I don't buy my meats at supermarkets for the reason the animals were never raised as animals. I'm surrounded by food factories and I don't like what I see and to be honest I just don't feel good after eating commercial foods. If todays' slaughter houses had glass walls there would be far more vegetarians
I'm sure I've mentioned this to you before and even offered natural raised beef for $2.35 an lb after butchering and wrapping. We buy a side of beef, a whole pork and 5 roasting chickens every fall and I fill the 2nd freezer with elk or moose, deer, fish, geese, ducks and if lucky a pheasant or a few grouse that thought they could get fat on my wheat and barely and live to tell about it. Second best aspect is we save around $5000 a year.
It's a lot of work to garden, butcher, pluck, smoke, cure, stuff sausage but I love every minute of it. It's pretty much an art form that is vanishing quickly.
How can you ever be happy and healthy if the food you eat lived in misery and squalor?

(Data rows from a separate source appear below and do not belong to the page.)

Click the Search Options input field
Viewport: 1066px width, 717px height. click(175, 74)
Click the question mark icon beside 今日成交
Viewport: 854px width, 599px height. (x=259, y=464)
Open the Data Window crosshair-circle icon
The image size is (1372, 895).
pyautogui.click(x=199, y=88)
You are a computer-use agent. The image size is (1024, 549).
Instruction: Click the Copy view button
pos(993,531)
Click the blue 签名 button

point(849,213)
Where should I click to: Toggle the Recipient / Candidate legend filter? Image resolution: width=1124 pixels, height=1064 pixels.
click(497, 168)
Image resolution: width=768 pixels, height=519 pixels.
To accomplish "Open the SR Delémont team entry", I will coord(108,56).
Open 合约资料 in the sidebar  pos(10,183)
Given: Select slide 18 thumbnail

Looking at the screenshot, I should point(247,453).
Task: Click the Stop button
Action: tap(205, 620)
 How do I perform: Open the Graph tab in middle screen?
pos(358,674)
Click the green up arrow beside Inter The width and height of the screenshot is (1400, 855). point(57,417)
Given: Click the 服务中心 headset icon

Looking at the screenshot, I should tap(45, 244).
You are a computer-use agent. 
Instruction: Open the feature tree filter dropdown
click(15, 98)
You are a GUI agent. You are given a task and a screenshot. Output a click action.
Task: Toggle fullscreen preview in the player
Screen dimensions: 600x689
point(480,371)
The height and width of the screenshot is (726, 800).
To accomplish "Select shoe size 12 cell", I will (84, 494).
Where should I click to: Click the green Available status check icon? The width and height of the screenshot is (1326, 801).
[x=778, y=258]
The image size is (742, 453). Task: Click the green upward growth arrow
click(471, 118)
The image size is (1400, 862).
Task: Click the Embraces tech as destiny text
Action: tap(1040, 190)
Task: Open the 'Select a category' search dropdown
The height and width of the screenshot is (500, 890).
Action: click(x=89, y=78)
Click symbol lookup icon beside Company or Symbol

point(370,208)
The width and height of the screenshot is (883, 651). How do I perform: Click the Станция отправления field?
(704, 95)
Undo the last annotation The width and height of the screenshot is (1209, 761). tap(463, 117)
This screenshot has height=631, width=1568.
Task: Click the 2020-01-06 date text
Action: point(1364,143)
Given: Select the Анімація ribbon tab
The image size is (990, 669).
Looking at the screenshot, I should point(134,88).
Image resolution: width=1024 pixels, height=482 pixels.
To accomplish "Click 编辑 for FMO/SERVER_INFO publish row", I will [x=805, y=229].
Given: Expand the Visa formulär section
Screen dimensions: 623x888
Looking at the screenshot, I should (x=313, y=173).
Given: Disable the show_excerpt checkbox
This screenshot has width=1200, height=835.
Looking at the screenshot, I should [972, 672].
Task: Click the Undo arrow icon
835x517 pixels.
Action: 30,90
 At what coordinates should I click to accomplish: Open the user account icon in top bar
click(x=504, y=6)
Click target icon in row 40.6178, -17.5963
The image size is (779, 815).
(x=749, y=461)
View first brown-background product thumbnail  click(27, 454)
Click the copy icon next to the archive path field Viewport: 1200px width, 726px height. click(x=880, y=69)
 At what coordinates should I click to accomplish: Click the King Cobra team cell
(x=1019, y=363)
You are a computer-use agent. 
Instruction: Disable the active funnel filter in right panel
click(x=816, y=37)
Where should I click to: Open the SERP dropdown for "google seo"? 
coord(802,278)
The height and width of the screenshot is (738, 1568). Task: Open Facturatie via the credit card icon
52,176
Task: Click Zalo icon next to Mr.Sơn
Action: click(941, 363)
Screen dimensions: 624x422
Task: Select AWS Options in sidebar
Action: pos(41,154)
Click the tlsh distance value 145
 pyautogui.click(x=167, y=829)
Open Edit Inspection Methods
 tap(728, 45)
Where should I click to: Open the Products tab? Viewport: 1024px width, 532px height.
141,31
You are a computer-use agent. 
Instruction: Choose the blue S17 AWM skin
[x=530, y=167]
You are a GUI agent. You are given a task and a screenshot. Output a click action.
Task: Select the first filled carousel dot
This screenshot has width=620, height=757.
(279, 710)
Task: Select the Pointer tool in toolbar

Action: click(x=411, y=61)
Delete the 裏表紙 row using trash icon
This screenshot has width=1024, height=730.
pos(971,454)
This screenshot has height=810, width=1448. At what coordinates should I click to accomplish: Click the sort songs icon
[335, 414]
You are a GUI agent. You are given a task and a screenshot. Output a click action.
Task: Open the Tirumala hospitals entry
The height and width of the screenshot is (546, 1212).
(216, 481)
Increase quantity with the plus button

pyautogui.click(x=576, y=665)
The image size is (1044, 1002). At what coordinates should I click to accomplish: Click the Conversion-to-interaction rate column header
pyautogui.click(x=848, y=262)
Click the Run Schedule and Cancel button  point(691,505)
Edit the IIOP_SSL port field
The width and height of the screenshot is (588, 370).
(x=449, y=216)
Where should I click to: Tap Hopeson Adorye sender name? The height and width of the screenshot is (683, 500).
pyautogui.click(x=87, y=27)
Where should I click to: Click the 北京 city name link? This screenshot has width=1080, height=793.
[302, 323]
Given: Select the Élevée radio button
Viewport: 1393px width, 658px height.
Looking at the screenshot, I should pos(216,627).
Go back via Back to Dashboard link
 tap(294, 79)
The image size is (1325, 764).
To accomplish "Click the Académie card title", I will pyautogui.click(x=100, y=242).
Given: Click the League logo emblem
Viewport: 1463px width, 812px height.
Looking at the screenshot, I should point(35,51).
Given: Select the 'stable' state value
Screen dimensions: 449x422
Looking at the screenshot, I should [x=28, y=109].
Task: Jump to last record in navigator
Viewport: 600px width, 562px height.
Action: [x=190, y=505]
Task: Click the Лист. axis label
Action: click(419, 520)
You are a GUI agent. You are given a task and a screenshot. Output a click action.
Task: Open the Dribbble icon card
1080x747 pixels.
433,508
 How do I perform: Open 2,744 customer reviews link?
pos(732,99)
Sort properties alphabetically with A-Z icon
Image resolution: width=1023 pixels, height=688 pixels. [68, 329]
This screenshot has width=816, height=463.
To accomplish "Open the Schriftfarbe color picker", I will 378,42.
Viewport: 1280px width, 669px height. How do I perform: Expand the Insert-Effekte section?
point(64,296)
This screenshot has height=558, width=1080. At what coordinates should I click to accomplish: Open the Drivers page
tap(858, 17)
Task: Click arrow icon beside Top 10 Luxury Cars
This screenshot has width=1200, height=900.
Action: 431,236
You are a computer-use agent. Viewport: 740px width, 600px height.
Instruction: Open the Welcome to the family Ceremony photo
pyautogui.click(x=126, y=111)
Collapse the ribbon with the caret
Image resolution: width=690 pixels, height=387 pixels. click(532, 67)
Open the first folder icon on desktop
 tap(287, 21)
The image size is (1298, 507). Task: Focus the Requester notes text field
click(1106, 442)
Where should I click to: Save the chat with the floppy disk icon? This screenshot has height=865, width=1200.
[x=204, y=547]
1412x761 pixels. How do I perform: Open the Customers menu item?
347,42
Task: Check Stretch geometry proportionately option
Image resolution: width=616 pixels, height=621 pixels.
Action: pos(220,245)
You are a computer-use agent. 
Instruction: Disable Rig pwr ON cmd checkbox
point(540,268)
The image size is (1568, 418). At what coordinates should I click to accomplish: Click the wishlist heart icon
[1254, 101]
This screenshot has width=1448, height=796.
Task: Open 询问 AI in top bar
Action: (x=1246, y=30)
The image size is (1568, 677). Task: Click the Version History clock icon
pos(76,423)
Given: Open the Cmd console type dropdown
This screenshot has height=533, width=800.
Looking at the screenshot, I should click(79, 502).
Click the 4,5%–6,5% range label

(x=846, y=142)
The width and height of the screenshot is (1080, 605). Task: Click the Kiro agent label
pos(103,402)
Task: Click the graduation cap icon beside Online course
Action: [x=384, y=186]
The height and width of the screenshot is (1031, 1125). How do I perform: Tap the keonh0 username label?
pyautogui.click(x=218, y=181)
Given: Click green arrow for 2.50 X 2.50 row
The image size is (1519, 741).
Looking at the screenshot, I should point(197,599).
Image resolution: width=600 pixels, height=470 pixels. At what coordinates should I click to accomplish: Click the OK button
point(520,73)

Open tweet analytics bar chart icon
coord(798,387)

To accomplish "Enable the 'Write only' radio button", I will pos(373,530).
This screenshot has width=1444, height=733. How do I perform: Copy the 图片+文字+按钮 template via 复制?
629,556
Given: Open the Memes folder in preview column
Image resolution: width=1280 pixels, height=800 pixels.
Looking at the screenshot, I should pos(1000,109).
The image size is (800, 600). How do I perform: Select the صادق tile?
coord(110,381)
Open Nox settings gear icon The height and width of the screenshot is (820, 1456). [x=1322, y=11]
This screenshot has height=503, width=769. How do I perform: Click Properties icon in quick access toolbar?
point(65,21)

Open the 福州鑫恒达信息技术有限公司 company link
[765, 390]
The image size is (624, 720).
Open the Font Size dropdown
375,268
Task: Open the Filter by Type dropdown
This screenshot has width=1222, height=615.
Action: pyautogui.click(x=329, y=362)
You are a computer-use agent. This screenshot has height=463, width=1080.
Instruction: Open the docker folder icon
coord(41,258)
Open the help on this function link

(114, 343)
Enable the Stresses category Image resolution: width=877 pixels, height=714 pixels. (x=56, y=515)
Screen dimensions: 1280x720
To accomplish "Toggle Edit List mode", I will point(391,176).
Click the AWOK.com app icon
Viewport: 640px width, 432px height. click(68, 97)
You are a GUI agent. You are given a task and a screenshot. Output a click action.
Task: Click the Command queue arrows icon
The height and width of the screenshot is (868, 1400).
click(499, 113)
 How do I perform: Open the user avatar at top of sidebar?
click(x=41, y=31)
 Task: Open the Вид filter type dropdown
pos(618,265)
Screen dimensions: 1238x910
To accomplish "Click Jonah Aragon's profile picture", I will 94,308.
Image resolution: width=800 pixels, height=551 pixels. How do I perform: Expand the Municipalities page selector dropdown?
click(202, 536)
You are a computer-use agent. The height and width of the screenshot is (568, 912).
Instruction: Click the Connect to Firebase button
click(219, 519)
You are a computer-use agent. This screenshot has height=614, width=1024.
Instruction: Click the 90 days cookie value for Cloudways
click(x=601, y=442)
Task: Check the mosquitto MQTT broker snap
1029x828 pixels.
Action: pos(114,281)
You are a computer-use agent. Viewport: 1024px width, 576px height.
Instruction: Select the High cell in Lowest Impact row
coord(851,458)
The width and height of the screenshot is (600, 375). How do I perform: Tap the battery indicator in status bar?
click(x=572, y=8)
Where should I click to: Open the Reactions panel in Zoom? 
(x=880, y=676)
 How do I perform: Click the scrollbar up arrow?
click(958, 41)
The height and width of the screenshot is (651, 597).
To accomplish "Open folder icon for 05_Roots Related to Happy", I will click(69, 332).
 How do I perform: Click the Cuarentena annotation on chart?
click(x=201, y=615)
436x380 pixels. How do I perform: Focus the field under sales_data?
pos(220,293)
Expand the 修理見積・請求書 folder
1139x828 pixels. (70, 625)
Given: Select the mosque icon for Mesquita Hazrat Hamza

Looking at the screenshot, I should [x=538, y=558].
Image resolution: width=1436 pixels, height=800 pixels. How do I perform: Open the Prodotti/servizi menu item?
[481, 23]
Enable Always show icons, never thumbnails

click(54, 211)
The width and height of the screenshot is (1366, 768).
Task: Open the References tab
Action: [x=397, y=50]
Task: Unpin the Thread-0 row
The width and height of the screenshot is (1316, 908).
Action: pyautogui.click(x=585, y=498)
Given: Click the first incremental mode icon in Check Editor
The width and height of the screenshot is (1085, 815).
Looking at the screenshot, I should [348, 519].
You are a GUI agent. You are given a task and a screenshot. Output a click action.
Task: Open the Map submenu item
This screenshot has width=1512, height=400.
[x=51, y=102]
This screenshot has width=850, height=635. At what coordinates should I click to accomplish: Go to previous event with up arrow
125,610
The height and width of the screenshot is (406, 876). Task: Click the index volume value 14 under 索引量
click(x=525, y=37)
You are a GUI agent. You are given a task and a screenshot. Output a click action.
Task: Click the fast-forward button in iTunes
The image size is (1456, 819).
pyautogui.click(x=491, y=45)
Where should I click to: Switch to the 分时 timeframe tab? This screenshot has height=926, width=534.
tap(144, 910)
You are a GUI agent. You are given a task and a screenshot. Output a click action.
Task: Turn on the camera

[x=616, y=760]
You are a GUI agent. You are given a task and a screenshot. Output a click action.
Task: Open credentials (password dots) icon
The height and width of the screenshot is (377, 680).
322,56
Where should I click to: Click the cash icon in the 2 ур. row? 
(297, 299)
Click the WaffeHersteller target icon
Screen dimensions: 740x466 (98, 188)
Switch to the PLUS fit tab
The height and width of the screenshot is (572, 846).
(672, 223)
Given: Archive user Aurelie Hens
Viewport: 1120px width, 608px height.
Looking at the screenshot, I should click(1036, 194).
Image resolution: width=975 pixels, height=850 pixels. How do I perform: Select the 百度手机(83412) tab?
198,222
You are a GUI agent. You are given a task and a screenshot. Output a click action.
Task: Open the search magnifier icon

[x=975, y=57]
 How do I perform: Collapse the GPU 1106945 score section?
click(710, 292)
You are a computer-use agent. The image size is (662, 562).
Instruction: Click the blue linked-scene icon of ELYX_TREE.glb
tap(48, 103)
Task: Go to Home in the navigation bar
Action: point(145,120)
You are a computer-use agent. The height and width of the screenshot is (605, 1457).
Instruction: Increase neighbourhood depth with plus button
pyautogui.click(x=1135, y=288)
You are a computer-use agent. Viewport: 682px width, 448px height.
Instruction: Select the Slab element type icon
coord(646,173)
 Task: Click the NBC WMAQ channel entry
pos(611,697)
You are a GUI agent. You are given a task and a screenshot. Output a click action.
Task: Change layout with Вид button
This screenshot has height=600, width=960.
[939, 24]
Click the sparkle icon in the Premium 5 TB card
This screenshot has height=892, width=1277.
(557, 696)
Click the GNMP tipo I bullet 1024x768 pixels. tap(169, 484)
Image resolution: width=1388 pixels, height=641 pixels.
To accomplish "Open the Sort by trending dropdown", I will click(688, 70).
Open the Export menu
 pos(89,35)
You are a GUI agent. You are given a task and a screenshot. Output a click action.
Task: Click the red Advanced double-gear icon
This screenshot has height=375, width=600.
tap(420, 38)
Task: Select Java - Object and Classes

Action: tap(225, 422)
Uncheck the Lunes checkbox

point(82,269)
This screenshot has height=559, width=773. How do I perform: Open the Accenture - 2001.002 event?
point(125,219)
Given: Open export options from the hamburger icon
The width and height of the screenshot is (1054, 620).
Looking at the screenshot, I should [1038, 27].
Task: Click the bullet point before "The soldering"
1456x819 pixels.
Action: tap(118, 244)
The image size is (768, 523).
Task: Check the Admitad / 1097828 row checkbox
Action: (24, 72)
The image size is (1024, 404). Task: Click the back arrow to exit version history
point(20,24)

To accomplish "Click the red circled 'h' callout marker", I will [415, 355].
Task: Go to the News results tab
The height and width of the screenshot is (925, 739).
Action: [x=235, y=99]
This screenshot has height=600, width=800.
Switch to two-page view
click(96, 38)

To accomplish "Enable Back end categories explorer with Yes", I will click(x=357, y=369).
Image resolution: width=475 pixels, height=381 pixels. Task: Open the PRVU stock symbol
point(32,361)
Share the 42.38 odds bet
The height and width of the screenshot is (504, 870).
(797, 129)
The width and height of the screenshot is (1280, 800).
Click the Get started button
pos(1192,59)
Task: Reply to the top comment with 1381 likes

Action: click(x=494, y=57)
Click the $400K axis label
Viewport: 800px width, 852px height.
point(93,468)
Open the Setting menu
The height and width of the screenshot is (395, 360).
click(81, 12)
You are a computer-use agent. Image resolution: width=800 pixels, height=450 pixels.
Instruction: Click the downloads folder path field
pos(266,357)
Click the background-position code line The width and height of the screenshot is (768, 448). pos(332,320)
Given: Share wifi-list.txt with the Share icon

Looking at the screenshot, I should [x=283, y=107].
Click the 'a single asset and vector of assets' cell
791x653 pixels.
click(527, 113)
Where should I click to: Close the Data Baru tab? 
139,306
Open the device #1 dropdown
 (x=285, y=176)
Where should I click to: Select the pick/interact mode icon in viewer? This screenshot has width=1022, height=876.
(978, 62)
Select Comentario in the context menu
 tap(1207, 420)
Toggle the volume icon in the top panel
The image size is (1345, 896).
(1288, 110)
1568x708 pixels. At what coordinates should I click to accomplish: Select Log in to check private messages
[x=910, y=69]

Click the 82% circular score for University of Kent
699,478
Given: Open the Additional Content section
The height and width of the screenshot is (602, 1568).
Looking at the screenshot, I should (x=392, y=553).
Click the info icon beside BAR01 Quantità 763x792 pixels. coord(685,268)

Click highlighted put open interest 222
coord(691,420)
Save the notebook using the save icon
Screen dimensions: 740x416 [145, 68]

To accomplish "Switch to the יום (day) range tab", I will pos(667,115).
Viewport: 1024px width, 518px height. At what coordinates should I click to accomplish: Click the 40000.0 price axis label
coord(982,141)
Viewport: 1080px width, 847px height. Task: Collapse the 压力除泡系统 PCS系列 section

My husband would love to live and get his food as you do, he is an avid hunter and fisherman, but he
married a city girl, who's parents didn't have a clue about 'getting' any food themselves, other than
the local butcher/grocer across the street. I consequently grew up the same, so life goes on.
I hate duck, deer (except for liver), only moose ground meat, very few types of fish, and only if they
are cooked absolutely fresh, same day as caught, (will not eat any fish after freezing, definitely changes
the flavour, makes me gag), i've cooked a few pheasants early on when my husband shot them close to home,
and I've never been familiar with butchering, skinning, etc., wild game, although my husband does do the
skinning, (he and my daughter shot a deer last year, skinned it, and had it butchered and wrapped), I
tasted the liver only, delicious, but nothing else. I've never plucked anything but my eyebrows, I quit
smoking when I was 25, and I don't need to be cured from anything that I can think of.
I admire the way you live, but I don't want to.
At our local 'quality foods', they have fresh meat that has no additives etc., but I do buy supermarket
chicken, and other than the fowl does not live a happy life, what are the other problems I might have from
eating them, and I mean 'real' problems, not overkill opinions.